With that said we'll have to wait until samples are available for testing before we know for sure. It could be worse, or it could be better. When there is competition in the marketplace, the price will come down. As long as nVidia is the only one producing the needed hardware they have no reason to lower prices because they are selling to multiple OEM's.
The water cooling solution is also not designed from zero, they use ASETEK and not again a new ASIC build from scratch.
Okay the battlefield PR... I see you have gone even further in cheap car sales. And how that is connected with gsync? They both invest into game companies.
How is pulling your nose into AMD's PR business connected to gsync R/D costs and profitability of this program...
Boney you left your pelvic bone somewhere...
Besides the statement again, says "Nvidia no longer rules the discrete GPU world", not other markets.
This is obviously beyond you or you just fail to see how business uses brand strategy to maintain and build market share.It's not rocket science. Please feel free to do whatever you're doing, but your audience just decreased by one at least. That another weird Latvian saying, like "pulling my nose"?
You are comparing pocket money costs, like designing AIO... Not making a brand new product....
The saying is just as weird as you operate with facts... Just goofing around with numbers like a cheap car saler...

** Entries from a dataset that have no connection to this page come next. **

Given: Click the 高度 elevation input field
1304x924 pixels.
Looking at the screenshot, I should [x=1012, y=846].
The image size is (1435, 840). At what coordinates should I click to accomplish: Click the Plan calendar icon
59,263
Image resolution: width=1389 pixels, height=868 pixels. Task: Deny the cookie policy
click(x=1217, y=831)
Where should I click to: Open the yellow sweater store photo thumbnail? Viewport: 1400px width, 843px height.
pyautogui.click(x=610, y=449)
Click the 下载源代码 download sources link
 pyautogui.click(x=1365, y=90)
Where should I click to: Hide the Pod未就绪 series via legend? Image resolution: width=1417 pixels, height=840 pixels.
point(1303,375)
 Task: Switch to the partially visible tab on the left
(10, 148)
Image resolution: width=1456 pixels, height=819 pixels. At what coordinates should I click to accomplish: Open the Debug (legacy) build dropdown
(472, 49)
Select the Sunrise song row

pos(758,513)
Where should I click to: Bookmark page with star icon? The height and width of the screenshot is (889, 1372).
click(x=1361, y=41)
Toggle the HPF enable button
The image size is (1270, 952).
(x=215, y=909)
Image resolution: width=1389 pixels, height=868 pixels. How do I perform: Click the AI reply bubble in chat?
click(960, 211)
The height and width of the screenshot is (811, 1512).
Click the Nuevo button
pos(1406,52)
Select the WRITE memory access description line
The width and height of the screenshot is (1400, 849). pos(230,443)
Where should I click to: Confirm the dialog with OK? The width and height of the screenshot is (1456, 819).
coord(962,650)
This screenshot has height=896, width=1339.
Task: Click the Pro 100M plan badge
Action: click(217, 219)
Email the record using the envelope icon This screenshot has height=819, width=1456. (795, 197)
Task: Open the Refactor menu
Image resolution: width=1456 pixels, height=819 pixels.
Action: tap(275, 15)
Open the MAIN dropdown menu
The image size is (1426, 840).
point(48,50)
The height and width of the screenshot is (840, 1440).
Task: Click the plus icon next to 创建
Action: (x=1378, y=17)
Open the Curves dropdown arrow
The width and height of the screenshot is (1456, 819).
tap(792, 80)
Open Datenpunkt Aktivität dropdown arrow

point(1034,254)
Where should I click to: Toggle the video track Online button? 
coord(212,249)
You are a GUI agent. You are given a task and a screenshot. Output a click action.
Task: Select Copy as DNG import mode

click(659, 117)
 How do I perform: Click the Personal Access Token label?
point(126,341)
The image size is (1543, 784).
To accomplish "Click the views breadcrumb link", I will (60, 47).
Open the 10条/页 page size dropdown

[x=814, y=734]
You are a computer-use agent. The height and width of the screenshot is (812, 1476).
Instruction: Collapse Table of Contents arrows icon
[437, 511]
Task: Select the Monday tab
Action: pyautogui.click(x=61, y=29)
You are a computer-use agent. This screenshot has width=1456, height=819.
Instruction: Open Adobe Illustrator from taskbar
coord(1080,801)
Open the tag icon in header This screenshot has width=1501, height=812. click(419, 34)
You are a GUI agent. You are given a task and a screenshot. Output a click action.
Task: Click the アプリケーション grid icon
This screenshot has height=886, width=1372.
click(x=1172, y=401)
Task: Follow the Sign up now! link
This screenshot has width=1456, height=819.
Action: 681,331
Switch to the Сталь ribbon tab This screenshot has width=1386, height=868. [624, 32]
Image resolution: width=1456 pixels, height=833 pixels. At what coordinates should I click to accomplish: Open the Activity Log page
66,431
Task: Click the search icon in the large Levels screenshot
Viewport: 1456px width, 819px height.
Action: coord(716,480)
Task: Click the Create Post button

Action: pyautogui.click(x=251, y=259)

Because market share has a direct bearing upon revenue, and revenue has a direct bearing on R&D, and R&D has a direct bearing on future products, and future products have a direct bearing upon market share ? You see where it is going ? You really only have to look at the histories of 3dfx, S3, Rendition, Cirrus Logic, Trident, SGI, Tseng Labs, 3DLabs and a host of other IHV's to see what happens when the cycle fails to provide uplift. Likewise, if enough people think the same way then their market share increases, they have more funds for development, and they stay competitive. Matrox won't offer you a card better suited to your needs because they failed to evolve as fast as ATI and Nvidia. The G400 was a great series of cards, but the writing was on the wall when they failed to develop a relevant successor. Everyone (should) buy on features, reliability, and performance - group those everybody's together and you have market share.